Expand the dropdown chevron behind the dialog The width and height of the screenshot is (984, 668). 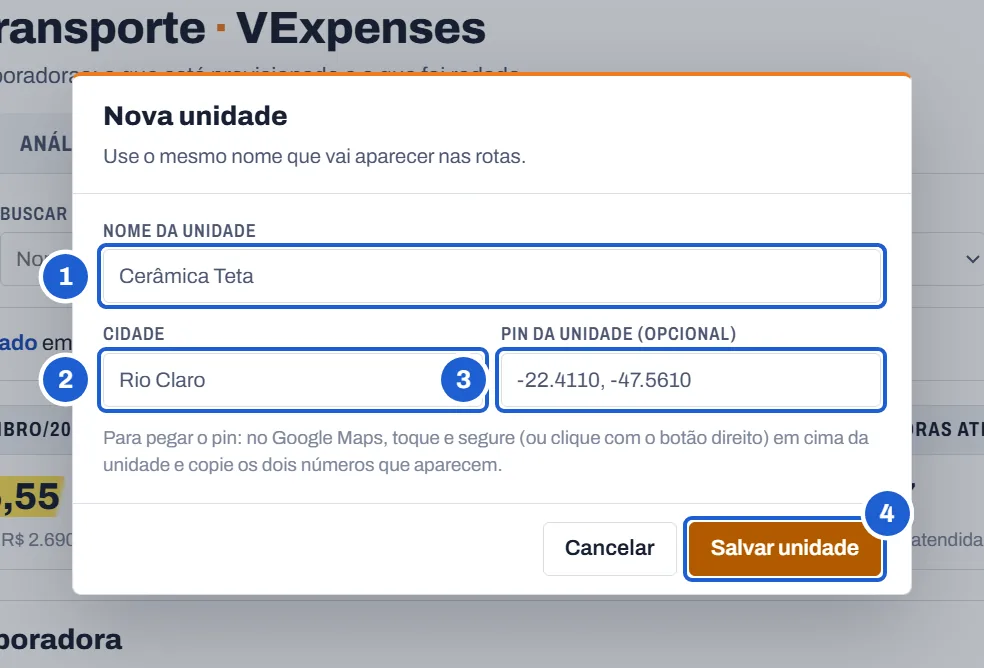[972, 259]
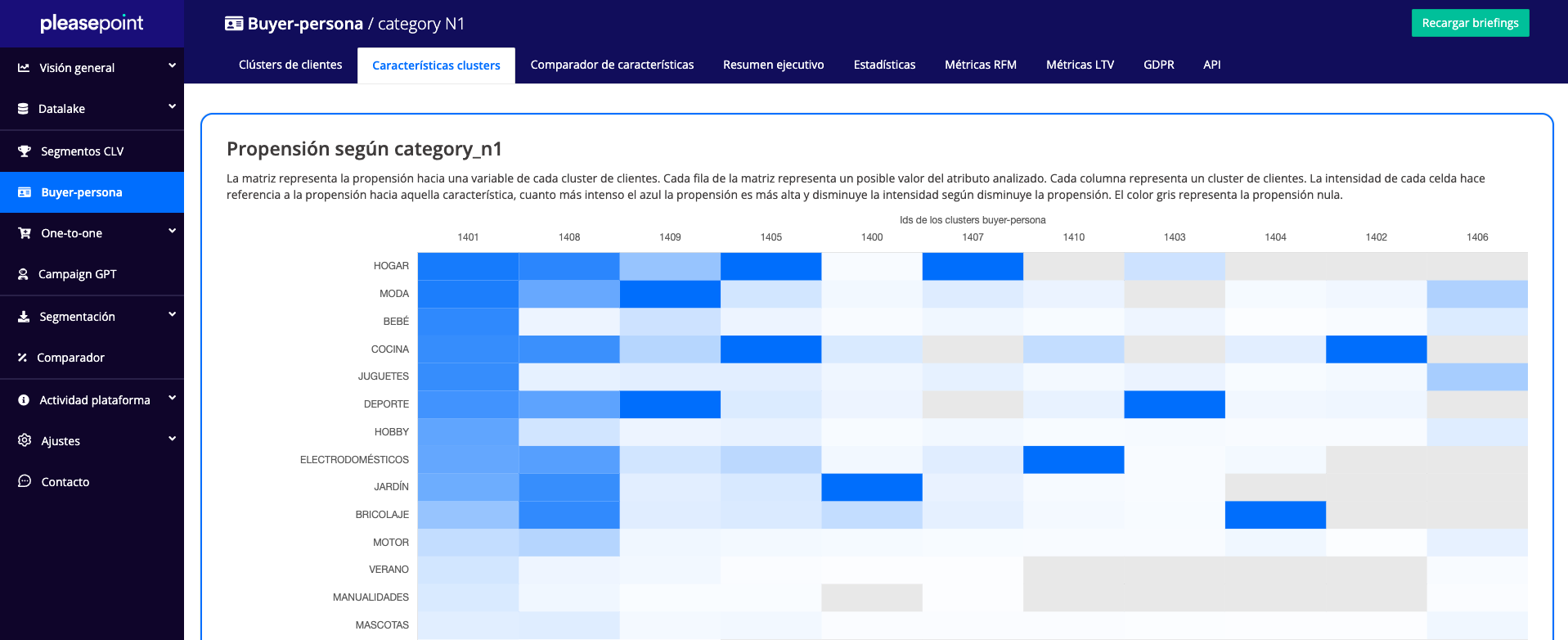Click the Comparador percent icon

click(x=23, y=358)
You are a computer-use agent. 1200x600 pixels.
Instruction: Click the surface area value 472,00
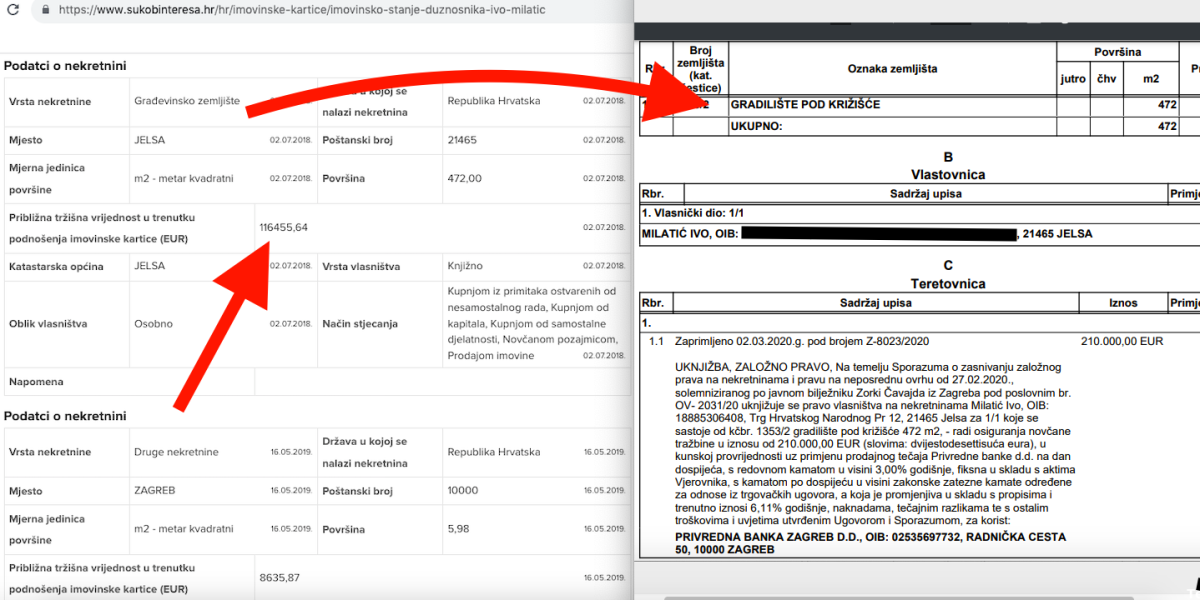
=====
▶ **WHAT YOU ARE ASKED TO DO**: Rewrite the lines starting at the line containing "You are a computer-use" and ending at the end of the lines, replacing "surface area" with "floor area" and changing nothing else. Return only those lines, without the pictures.

▶ **RESPONSE TO THE TASK**:
You are a computer-use agent. 1200x600 pixels.
Instruction: Click the floor area value 472,00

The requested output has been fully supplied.